Les agences ont également insisté sur l’importance d’accorder une protection internationale aux personnes qui en ont besoin, en veillant à ce qu’elles puissent demander l’asile et être dirigées vers les services appropriés, en particulier pour les migrants vulnérables, y compris les victimes de la traite et les enfants non accompagnés.

Régulariser les migrants qui travaillent

Nous avons contacté Mme Rawdha Seibi, Secrétaire générale de l’Association tunisienne de soutien aux minorités. Elle déplore dans un premier temps l’inaction des autorités pour venir en aide aux migrants.

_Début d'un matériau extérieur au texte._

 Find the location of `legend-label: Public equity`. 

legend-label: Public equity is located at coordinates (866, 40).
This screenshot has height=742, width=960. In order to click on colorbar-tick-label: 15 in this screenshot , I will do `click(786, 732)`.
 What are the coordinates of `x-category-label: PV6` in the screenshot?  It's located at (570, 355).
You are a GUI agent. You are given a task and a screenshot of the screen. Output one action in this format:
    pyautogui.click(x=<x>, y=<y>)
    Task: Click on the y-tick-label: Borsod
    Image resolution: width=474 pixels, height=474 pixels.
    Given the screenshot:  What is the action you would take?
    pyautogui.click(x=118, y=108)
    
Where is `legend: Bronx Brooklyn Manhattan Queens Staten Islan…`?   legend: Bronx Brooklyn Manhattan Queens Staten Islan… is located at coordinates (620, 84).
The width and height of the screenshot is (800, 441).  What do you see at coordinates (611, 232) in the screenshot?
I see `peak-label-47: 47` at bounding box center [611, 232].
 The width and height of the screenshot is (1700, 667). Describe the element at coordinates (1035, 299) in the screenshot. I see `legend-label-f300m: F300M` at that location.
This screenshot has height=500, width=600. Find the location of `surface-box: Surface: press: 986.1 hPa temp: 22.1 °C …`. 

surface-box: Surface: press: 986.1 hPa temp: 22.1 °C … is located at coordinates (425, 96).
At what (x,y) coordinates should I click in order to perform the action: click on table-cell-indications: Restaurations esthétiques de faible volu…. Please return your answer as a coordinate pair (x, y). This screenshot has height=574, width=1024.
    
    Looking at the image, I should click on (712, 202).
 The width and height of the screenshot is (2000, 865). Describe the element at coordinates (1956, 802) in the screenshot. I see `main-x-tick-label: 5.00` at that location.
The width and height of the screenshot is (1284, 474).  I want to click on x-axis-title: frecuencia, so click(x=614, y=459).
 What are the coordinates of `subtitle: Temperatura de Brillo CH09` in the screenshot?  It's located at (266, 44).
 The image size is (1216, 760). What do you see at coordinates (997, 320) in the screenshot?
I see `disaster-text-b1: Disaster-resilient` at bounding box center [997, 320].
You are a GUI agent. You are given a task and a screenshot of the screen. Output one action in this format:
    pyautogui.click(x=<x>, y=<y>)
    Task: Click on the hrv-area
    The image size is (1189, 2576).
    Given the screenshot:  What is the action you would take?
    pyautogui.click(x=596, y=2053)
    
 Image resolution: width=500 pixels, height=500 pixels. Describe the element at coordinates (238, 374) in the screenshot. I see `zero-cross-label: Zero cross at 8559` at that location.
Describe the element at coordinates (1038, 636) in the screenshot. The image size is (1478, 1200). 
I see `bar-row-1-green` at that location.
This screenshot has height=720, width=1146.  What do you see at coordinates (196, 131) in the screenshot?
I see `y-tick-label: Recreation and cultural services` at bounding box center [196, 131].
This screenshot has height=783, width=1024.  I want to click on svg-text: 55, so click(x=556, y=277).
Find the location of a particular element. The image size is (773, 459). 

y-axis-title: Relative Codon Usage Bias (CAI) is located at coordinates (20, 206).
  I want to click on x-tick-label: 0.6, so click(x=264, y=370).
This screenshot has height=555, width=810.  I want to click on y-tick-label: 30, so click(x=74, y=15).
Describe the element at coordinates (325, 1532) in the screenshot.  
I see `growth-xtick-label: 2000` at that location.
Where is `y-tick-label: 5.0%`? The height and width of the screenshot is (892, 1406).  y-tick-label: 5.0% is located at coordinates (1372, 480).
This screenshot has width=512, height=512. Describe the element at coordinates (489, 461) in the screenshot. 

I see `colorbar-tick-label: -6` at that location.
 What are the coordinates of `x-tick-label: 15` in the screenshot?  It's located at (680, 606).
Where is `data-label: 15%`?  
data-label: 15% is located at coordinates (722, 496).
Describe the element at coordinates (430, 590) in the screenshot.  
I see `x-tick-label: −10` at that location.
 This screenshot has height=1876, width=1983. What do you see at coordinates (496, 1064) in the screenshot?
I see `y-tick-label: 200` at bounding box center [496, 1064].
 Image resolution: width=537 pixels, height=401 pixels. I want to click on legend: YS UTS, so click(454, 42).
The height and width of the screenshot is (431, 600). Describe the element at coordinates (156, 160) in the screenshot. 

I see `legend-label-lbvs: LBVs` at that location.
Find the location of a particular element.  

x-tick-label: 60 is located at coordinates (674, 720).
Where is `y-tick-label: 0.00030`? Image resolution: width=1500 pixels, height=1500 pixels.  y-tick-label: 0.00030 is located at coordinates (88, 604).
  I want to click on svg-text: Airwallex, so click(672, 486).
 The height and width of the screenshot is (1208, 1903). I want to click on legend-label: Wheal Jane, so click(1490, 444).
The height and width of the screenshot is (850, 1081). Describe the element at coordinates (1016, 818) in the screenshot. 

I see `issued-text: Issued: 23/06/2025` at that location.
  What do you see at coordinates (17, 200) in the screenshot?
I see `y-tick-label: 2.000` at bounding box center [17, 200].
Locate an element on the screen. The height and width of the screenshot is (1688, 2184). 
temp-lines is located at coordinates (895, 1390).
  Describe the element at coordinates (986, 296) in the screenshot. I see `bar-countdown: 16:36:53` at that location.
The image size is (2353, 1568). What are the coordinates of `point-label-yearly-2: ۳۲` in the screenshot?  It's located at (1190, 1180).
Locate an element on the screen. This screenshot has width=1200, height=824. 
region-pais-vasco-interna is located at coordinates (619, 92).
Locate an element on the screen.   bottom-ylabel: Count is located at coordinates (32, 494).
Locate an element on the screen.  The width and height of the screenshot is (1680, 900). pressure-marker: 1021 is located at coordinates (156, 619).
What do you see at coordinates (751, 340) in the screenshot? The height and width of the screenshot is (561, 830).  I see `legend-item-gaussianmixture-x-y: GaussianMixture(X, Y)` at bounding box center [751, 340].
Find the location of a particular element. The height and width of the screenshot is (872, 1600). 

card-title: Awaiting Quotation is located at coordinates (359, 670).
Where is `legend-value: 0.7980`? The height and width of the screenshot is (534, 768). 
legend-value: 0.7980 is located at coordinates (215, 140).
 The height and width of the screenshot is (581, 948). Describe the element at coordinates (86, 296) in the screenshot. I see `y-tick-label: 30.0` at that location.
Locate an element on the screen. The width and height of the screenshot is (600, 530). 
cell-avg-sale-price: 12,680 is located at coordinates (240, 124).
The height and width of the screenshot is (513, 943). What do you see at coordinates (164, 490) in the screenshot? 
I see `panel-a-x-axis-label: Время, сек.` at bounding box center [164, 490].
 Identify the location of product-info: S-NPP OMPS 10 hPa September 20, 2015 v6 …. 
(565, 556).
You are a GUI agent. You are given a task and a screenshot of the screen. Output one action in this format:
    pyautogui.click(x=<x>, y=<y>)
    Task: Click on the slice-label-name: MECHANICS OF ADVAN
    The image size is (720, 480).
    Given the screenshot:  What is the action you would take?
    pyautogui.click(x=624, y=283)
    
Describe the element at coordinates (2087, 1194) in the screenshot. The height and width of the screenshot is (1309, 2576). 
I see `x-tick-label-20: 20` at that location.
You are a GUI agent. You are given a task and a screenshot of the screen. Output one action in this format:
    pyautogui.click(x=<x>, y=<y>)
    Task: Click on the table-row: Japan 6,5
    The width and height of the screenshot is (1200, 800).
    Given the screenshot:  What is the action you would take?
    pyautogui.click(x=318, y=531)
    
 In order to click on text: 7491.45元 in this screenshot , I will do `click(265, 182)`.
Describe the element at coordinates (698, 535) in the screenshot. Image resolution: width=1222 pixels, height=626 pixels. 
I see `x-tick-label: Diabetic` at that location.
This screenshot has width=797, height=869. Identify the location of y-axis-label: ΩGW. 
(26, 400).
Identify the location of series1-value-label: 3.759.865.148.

« Les autorités doivent mettre en place une politique migratoire. Il est nécessaire qu’il y ait un traitement au cas par cas. Il y a beaucoup de migrants subsahariens qui sont en Tunisie depuis de nombreuses années et qui travaillent et il faut les régulariser en leur octroyant une carte de séjour temporaire et renouvelable. Cela garantit leur sécurité physique, morale et économique et cela poussera leurs employeurs à les faire travailler de manière légale », nous dit-elle.

Elle souligne également que cette situation a nui à l’image du pays. Dans ce sens, elle rappelle l’annulation du concert du chanteur franco-congolais Maître Gim’s à Djerba dans quelques semaines. En effet, ce dernier  décidé de boycotter la Tunisie en raison des conditions dans lesquelles les migrants sont considérés et suite notamment à la fameuse photo d’une mère et de sa fille morts de soif dans le désert.

« Je comprend qu’il soit solidaire car c’est une question avant tout humaine », conclut-elle.

La Tunisie est confrontée à une crise migratoire sans précédent, mais elle ne peut pas être la seule à assumer la responsabilité de gérer ce flux migratoire, car elle manque à la fois de ressources humaines et financières. Cette question doit être prise en compte à l’échelle continentale. Le silence des dirigeants africains, en particulier au sein de l’Union Africaine, soulève des interrogations. Il est donc essentiel de renforcer la coopération avec les pays subsahariens, de les sensibiliser et de les responsabiliser pour décourager les départs, tout en acceptant de rapatrier leurs ressortissants dans des conditions dignes.